Monitoring Structural Changes in Polysaccharides using SEC-MALS
contributed by Tosoh |
Dextran is one of the most common representatives of polysaccharides, a macromolecule consisting of α-1,6 linkages between glucose units. In addition, α-1,3 (and infrequently α-1,2) linkages can be present, thus creating branches on the main glycan chain (see Figure 1). These materials have a remarkable diversity in physicochemical properties due to the variation in chain length and degree of branching. Dextran’s commercial applications are typically found in the food and pharmaceutical industry, such as vaccines, eye medicines, organ preservation, and blood cell separation. They are also used as blood plasma surrogates.
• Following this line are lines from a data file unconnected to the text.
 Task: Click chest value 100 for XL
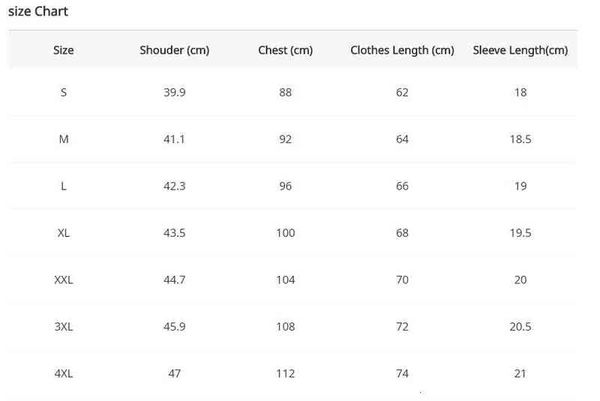coord(286,233)
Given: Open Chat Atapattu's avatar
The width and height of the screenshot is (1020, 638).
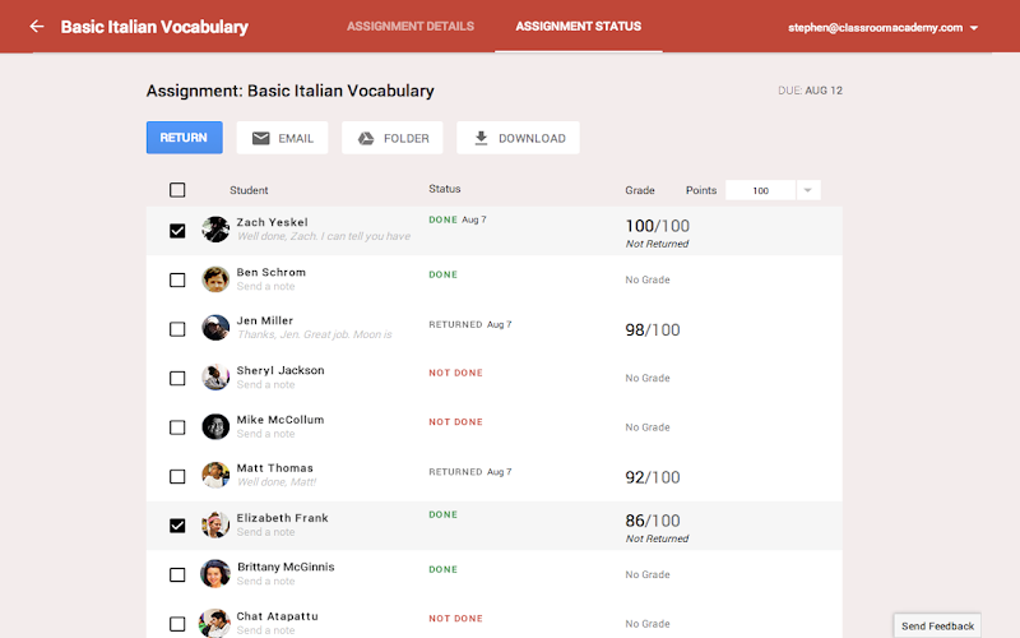Looking at the screenshot, I should [x=215, y=622].
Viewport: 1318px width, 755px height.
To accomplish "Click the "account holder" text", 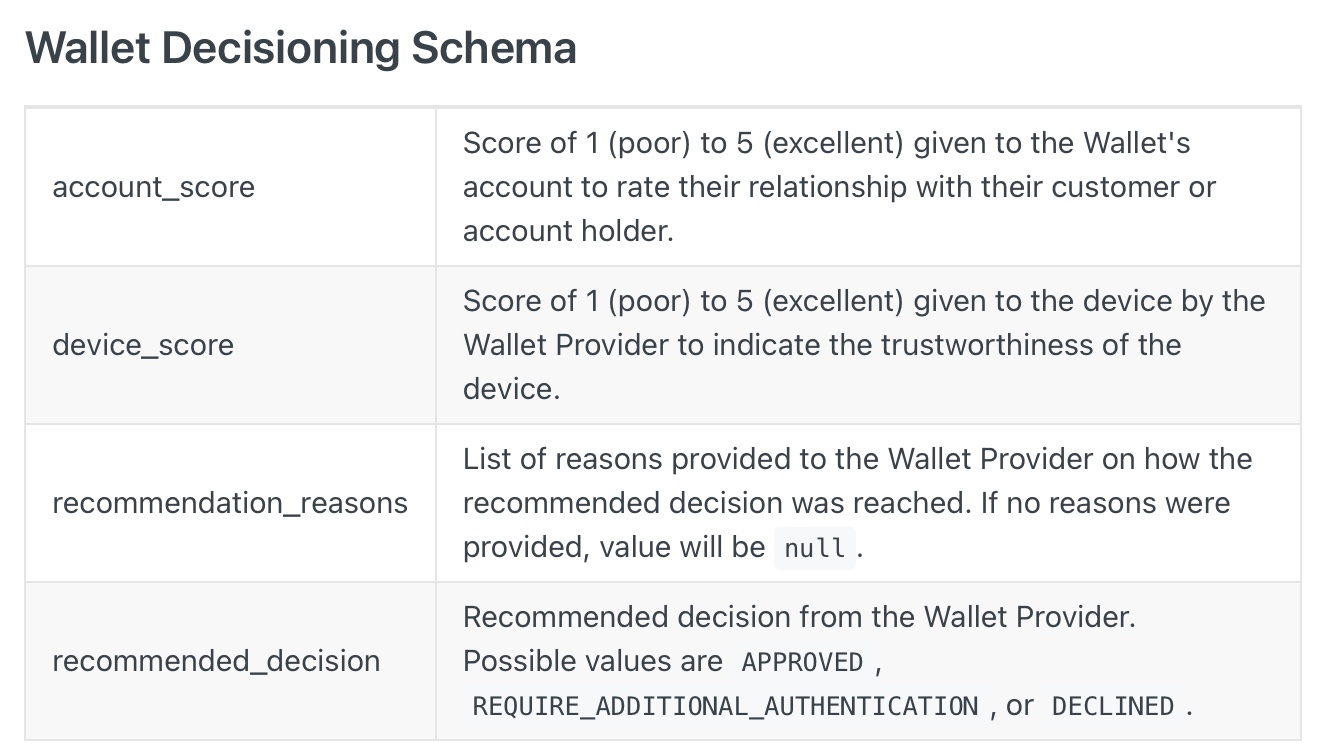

Pullulan is another widely studied type of polysaccharide. It consists of maltotriose units, made of three glucose monomers with α-1,4 linkages, which are connected by α-1,6 glycosidic bonds (see Figure 2). The coexistence of both types of glycosidic bonds generate an intermediate structure between dextran and amylose. This unique linear structure provides the specific structural flexibility and solubility of pullulan, resulting in distinct film- and fiberforming characteristics which are not exhibited by other polysaccharides. Pullulans have numerous uses in the food, manufacturing, electronic, and pharmaceutical industries, such as wound-healing compositions, pharmaceutical coatings, oral care products, and non-toxic conjugates for vaccines.